EXERCISE INPUTS: Begin

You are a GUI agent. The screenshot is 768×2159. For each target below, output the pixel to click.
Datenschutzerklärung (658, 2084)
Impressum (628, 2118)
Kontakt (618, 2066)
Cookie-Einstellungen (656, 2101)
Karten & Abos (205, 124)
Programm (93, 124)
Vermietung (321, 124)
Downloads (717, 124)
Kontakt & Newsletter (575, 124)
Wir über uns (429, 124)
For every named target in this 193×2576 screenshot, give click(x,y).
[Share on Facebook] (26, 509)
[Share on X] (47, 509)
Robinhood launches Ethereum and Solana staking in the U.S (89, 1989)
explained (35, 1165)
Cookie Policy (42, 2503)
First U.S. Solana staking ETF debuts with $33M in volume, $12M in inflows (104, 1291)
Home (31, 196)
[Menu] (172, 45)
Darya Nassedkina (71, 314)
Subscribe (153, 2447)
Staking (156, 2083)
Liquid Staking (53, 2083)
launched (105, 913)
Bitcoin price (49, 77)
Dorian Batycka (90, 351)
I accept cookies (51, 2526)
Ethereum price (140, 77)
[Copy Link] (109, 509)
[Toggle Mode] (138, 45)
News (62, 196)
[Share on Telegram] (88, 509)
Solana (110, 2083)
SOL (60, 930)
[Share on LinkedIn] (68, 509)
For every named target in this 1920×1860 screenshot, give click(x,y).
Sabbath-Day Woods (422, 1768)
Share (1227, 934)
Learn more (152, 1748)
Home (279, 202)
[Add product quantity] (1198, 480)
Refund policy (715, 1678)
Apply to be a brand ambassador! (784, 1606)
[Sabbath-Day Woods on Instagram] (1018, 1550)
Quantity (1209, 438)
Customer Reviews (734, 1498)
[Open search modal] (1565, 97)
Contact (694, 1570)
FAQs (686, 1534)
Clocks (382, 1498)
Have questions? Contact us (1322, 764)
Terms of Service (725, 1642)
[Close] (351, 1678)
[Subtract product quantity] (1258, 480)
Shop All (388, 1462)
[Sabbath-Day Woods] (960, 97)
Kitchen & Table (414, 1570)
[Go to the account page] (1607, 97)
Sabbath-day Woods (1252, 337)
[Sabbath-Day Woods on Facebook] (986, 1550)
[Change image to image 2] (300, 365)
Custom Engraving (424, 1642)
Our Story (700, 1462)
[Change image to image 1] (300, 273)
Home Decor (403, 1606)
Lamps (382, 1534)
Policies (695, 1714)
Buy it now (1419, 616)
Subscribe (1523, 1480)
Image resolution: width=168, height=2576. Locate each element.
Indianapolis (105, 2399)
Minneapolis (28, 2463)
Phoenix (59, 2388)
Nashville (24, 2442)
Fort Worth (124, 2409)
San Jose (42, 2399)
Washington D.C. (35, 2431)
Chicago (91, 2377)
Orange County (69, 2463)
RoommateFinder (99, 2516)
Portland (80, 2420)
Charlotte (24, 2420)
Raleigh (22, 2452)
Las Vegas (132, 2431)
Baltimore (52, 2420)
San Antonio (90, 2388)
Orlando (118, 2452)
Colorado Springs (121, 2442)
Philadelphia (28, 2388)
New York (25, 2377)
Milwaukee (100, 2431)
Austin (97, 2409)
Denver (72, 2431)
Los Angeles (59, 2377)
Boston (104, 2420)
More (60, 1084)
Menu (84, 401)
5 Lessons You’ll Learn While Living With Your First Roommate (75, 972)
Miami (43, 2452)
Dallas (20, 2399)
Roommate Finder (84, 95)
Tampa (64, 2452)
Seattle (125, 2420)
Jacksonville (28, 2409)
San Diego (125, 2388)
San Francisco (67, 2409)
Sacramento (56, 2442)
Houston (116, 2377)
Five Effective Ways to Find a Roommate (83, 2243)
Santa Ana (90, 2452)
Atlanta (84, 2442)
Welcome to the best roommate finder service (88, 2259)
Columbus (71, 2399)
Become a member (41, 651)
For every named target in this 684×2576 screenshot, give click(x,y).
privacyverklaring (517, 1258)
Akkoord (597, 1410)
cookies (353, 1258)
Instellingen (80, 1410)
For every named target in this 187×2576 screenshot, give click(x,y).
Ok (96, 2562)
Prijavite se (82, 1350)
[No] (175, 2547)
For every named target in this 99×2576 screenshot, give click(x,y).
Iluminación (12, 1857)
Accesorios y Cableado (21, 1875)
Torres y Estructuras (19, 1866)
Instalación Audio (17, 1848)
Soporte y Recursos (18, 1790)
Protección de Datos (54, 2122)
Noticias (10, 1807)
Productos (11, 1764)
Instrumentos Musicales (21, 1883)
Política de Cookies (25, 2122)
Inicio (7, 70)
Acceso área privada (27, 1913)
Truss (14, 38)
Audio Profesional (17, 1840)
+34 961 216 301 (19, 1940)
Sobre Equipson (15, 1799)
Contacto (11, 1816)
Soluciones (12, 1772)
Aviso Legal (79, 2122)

EXERCISE INPUTS: End

### TASK PROMPT:
Starting at the line that contains "Los Angeles (59, 2377)", output each remaining line of the listing, the last line included, exactly as it appears.

### SOLUTION TO THIS TASK:
Los Angeles (59, 2377)
Boston (104, 2420)
More (60, 1084)
Menu (84, 401)
5 Lessons You’ll Learn While Living With Your First Roommate (75, 972)
Miami (43, 2452)
Dallas (20, 2399)
Roommate Finder (84, 95)
Tampa (64, 2452)
Seattle (125, 2420)
Jacksonville (28, 2409)
San Diego (125, 2388)
San Francisco (67, 2409)
Sacramento (56, 2442)
Houston (116, 2377)
Five Effective Ways to Find a Roommate (83, 2243)
Santa Ana (90, 2452)
Atlanta (84, 2442)
Welcome to the best roommate finder service (88, 2259)
Columbus (71, 2399)
Become a member (41, 651)
For every named target in this 684×2576 screenshot, give click(x,y).
privacyverklaring (517, 1258)
Akkoord (597, 1410)
cookies (353, 1258)
Instellingen (80, 1410)
For every named target in this 187×2576 screenshot, give click(x,y).
Ok (96, 2562)
Prijavite se (82, 1350)
[No] (175, 2547)
For every named target in this 99×2576 screenshot, give click(x,y).
Iluminación (12, 1857)
Accesorios y Cableado (21, 1875)
Torres y Estructuras (19, 1866)
Instalación Audio (17, 1848)
Soporte y Recursos (18, 1790)
Protección de Datos (54, 2122)
Noticias (10, 1807)
Productos (11, 1764)
Instrumentos Musicales (21, 1883)
Política de Cookies (25, 2122)
Inicio (7, 70)
Acceso área privada (27, 1913)
Truss (14, 38)
Audio Profesional (17, 1840)
+34 961 216 301 (19, 1940)
Sobre Equipson (15, 1799)
Contacto (11, 1816)
Soluciones (12, 1772)
Aviso Legal (79, 2122)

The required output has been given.